Neural Networks

NYU K12 STEM Education: Machine Learning (Day 6)

Limitations of Linear Classifiers

What if we use the sigmoid function as the activation?

\[ f(x) = \sigma(w^Tx) \]

We need more neurons and we need to connect them together!
- Many ways to do that…
- Today: multi-layer perceptron/fully connected feed-forward network.

Different activation functions have different impact on the behaviour of the neuron.

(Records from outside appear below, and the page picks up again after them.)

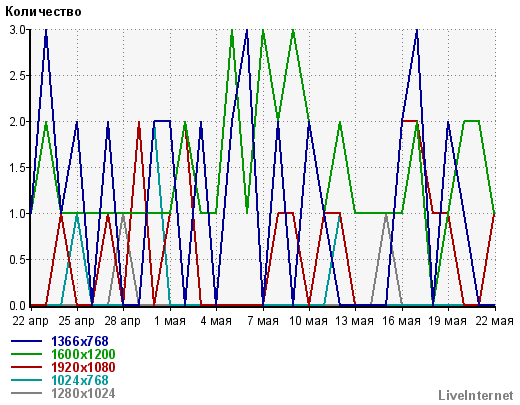This screenshot has width=520, height=405.
Task: Click the green line swatch for 1600x1200
Action: 26,354
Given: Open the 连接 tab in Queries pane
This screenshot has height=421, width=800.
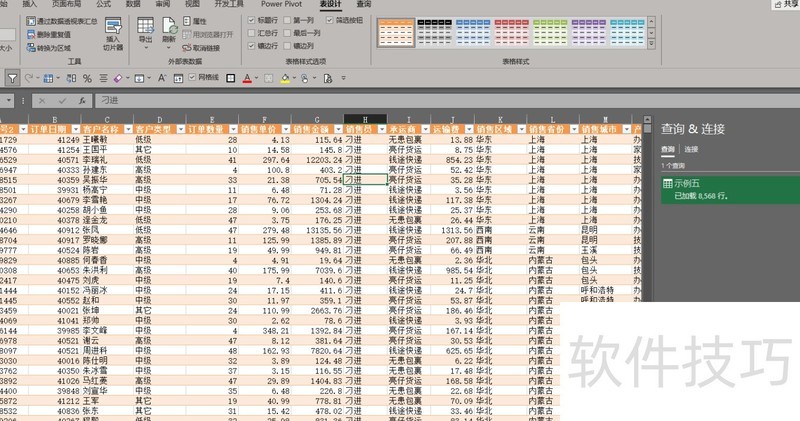Looking at the screenshot, I should 690,150.
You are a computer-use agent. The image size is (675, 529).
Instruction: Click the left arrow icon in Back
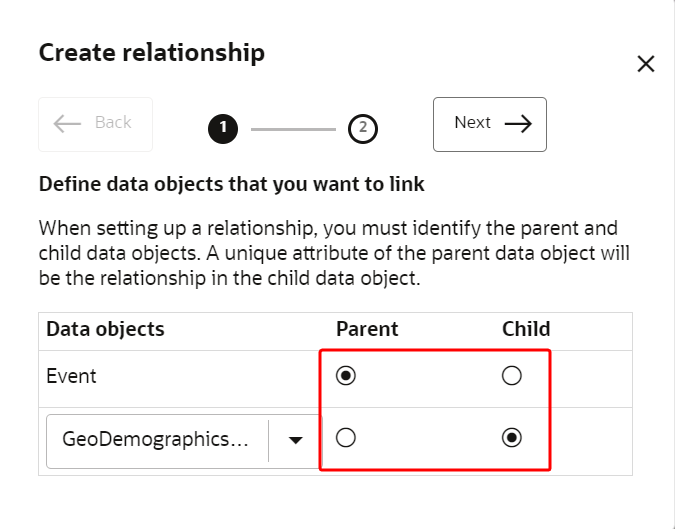(67, 123)
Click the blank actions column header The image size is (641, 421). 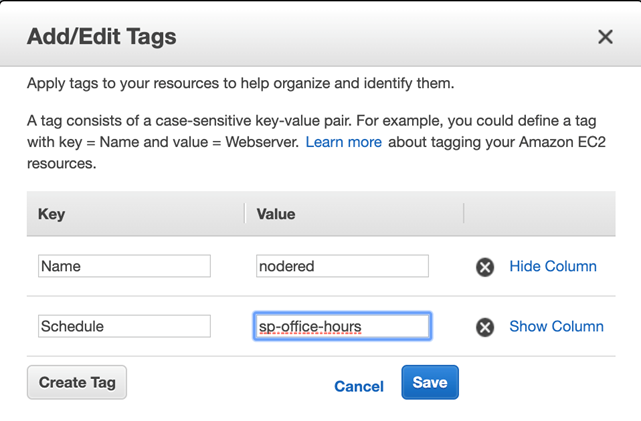tap(540, 214)
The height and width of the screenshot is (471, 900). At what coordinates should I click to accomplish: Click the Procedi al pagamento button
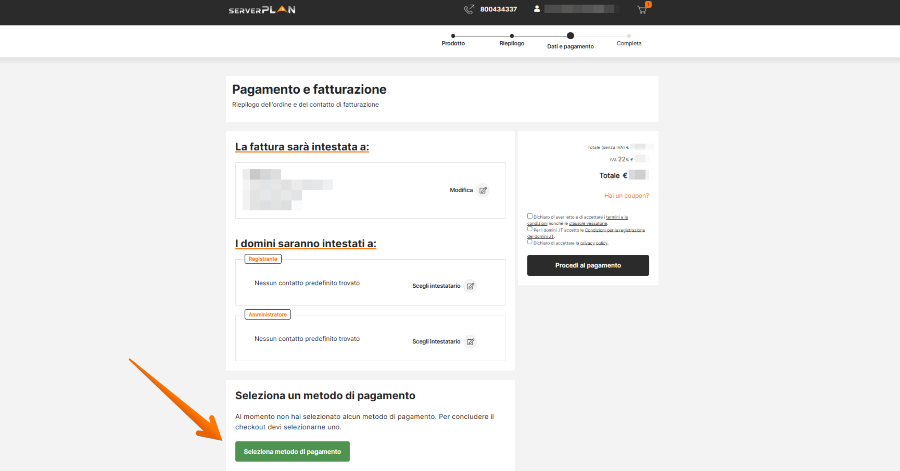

Many choices for the activation function: Sigmoid, Tanh, ReLU, Softmax, etc.
Many choices for the number of hidden layers and the number of neurons per layer.
MLPs can approximate any continuous function given enough data.
MLPs can overfit, but we know many effective ways of regularization.

What does deep learning mean?
- Deep: Neural network architectures with many hidden layers.
- Learning: Optimizing model parameters given a dataset.
In general, the deeper the model is, the more parameters we need to learn and the more data is needed.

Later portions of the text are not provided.